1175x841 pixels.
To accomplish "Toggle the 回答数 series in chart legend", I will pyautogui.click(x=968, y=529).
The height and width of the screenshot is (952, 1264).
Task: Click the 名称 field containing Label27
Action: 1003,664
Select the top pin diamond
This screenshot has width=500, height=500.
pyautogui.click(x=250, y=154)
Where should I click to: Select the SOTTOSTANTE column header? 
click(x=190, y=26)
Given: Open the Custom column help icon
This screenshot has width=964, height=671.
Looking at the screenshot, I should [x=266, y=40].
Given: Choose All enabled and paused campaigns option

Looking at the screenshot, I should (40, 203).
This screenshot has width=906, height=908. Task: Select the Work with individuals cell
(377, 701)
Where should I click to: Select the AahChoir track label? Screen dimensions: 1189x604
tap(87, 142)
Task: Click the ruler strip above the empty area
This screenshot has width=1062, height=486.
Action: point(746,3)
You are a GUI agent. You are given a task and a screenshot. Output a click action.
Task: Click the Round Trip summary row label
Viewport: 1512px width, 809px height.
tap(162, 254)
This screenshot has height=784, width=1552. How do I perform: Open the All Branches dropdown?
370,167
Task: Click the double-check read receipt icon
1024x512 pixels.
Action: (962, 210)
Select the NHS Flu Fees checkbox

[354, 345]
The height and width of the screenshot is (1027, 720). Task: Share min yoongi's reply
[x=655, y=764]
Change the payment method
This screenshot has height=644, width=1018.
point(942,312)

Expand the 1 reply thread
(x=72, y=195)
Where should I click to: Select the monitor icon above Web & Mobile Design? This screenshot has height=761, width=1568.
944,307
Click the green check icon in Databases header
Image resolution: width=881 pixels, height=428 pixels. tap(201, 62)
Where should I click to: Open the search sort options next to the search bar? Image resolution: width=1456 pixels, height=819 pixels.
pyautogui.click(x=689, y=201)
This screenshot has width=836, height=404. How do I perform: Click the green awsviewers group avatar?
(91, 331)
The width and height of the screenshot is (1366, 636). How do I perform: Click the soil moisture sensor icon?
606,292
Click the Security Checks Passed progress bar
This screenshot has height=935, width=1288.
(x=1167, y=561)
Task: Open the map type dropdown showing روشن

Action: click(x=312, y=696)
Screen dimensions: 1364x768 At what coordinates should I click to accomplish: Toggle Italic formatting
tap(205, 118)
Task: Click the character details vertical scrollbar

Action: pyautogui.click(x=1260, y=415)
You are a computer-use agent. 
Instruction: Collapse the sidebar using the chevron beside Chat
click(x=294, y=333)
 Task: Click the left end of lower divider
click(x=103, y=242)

**EXERCISE DIRECTIONS**
Edit the data above so that every "Where should I click to" becomes "Where do I click to", keeping everything else the same.

**WRITTEN RESPONSE**
1175x841 pixels.
To accomplish "Toggle the 回答数 series in chart legend", I will pyautogui.click(x=968, y=529).
The height and width of the screenshot is (952, 1264).
Task: Click the 名称 field containing Label27
Action: 1003,664
Select the top pin diamond
This screenshot has width=500, height=500.
pyautogui.click(x=250, y=154)
Where do I click to: Select the SOTTOSTANTE column header? 
click(x=190, y=26)
Given: Open the Custom column help icon
This screenshot has width=964, height=671.
Looking at the screenshot, I should [x=266, y=40].
Given: Choose All enabled and paused campaigns option

Looking at the screenshot, I should (40, 203).
This screenshot has width=906, height=908. Task: Select the Work with individuals cell
(377, 701)
Where do I click to: Select the AahChoir track label? Screen dimensions: 1189x604
tap(87, 142)
Task: Click the ruler strip above the empty area
This screenshot has width=1062, height=486.
Action: point(746,3)
You are a GUI agent. You are given a task and a screenshot. Output a click action.
Task: Click the Round Trip summary row label
Viewport: 1512px width, 809px height.
tap(162, 254)
This screenshot has height=784, width=1552. How do I perform: Open the All Branches dropdown?
370,167
Task: Click the double-check read receipt icon
1024x512 pixels.
Action: (962, 210)
Select the NHS Flu Fees checkbox

[354, 345]
The height and width of the screenshot is (1027, 720). Task: Share min yoongi's reply
[x=655, y=764]
Change the payment method
This screenshot has height=644, width=1018.
point(942,312)

Expand the 1 reply thread
(x=72, y=195)
Where do I click to: Select the monitor icon above Web & Mobile Design? This screenshot has height=761, width=1568.
944,307
Click the green check icon in Databases header
Image resolution: width=881 pixels, height=428 pixels. tap(201, 62)
Where do I click to: Open the search sort options next to the search bar? Image resolution: width=1456 pixels, height=819 pixels.
pyautogui.click(x=689, y=201)
This screenshot has width=836, height=404. How do I perform: Click the green awsviewers group avatar?
(91, 331)
The width and height of the screenshot is (1366, 636). How do I perform: Click the soil moisture sensor icon?
606,292
Click the Security Checks Passed progress bar
This screenshot has height=935, width=1288.
(x=1167, y=561)
Task: Open the map type dropdown showing روشن

Action: click(x=312, y=696)
Screen dimensions: 1364x768 At what coordinates should I click to accomplish: Toggle Italic formatting
tap(205, 118)
Task: Click the character details vertical scrollbar

Action: pyautogui.click(x=1260, y=415)
You are a computer-use agent. 
Instruction: Collapse the sidebar using the chevron beside Chat
click(x=294, y=333)
 Task: Click the left end of lower divider
click(x=103, y=242)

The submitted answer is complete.